Professor (Dr.) Rana Singh, Vice-Chancellor, Sanskriti University

Dr Rana Singh is currently working as Vice-Chancellor of Sanskriti University, Mathura. Dr Singh is an MBA (Gold Medalist) with specialization in Finance and a PhD in Management. Dr Singh is a techno-business professional having two decades of experience in the domain of academics, research, training, quality assurance, and consulting. He has been pioneering excellence in the areas of strategic planning, implementation, and control to enhance the overall effectiveness of higher educational institutions to improve the quality of teaching, learning & assessment. Dr Singh has been working in the domain of Strategic Planning, Implementation, and Control for higher educational institutions.

 

The current pandemic has brought the entire world to its knees and the whole world has observed the adverse catastrophe of this Global Pandemic. As the healthcare sector across the globe is growing, it has opened great career opportunities to thousands of students of pharmaceutical science because the rate of growth of the pharmaceutical sector is interlinked and is directly proportional to the growth of the healthcare sector.

According to IBEF, Indian pharmaceutical sector supplies over 50% of global demand for various vaccines and also states that India is the largest provider of generic drugs globally.  In the current Scenario the demand for medicines is increasing day by day, so the employment in the pharma sector is also rising. According to sources of government statistics, over 300 institutions impart diplomas or degrees to nearly 20,000 students in India every year. Indian Pharmaceutical Industry is one of the largest pharma industries in the world and this widens the scope of Pharma studies in India and abroad.

As per the report of IES (Indian Economic Survey )2021, in the next decade the domestic market is expected to grow 3x. The pharmaceutical industry is currently valued at $41.7 bn. India’s domestic pharmaceutical market is estimated at US$ 41 billion in 2021 and likely to reach US$ 65 billion by 2024 and further expand to reach US$ 120-130 billion by 2030.

In India, Pharmacy Council of India (PCI) is the regulatory body which has been designing the Education Regulations pertaining to Pharmacy which outlines the conditions to be followed by pharmacy colleges, Institutions and Universities. PCI grants approval to the universities and colleges in India to run the various programmes in the domain of Pharmacy. The PCI has well-defined standards, norms, and guidelines to be followed by the entities seeking approval from the regulatory Council.

The India Pharma industry is worth about $37 billion, with exports accounting for about $18 billion. As compared to other countries, the prices of medicines in India are amongst the lowest in the world. Although having some of the medicine’s lowest prices in the world, leading firms of India also have the capacity to not only serve the Indian market for essential drugs but also supply their drugs to the world.

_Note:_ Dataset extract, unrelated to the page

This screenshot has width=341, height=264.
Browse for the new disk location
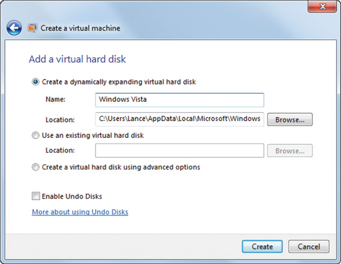tap(290, 120)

Challenges in Pharma Industry

Price Fluctuation and Policy Environment:  Price fluctuation and policy environment are the challenges created by unexpected and frequent domestic pricing policy changes in India. One of the biggest challenges in the pharmaceutical industry in India is analysing the shifting customer behaviour and fluctuating prices, due to this vague environment of innovations and investments has created in Industry. According to The Indian Pharmaceuticals Alliances (IPA) to produce affordable Indian patients’ drugs, the government and stakeholders work together.

Paucity of proficiency in the Innovation Space: Due to limited government Supported research ecosystem the Indian pharmaceutical companies have been slow to grow in the innovation space. To overcome this hurdle government needs to invest in research & Development initiatives and talent in order to expand India’s innovation. A talent pool with advanced skills is limited in India as compared to other countries. There is also a huge gap between the college curriculum and industry’s requirements. Clinical trials should also be supported and subjectivity in certain regulatory decision-making removed.

Generic Market exporting: Just like any other industry, the pharmaceutical industry is also a sales-driven Industry. With the help of AI technology, companies can gather information regarding targeting audiences and create unique marketing strategies for them. This way they can understand the needs of the market and can convert most leads into revenues. AI can help in protecting the success or failure rate of the marketing strategy. 

Effect of External Market: More than 50% of Pharmaceutical Ingredients are dependent on other countries such as China. Slight changes in policies can bring a big difference in the production of medicines and equipment (e.g., to fulfil domestic consumption, America delays the export of raw material for manufacturing COVID-19 vaccines which creates an extra burden on manufacturers in India). For a developing country, our government needs to create an environment for the healthcare startup, so that companies and patients can co-exist without burdening each other.

Conclusion:

Due to growth in the Pharma industry in India, both directly and indirectly about 2.7 million jobs have been created for the citizens. Government needs to make India a life sciences innovation hub to promote innovation by creating a research ecosystem and expanding & upskill the talent pool to handle complex technologies with advanced resources.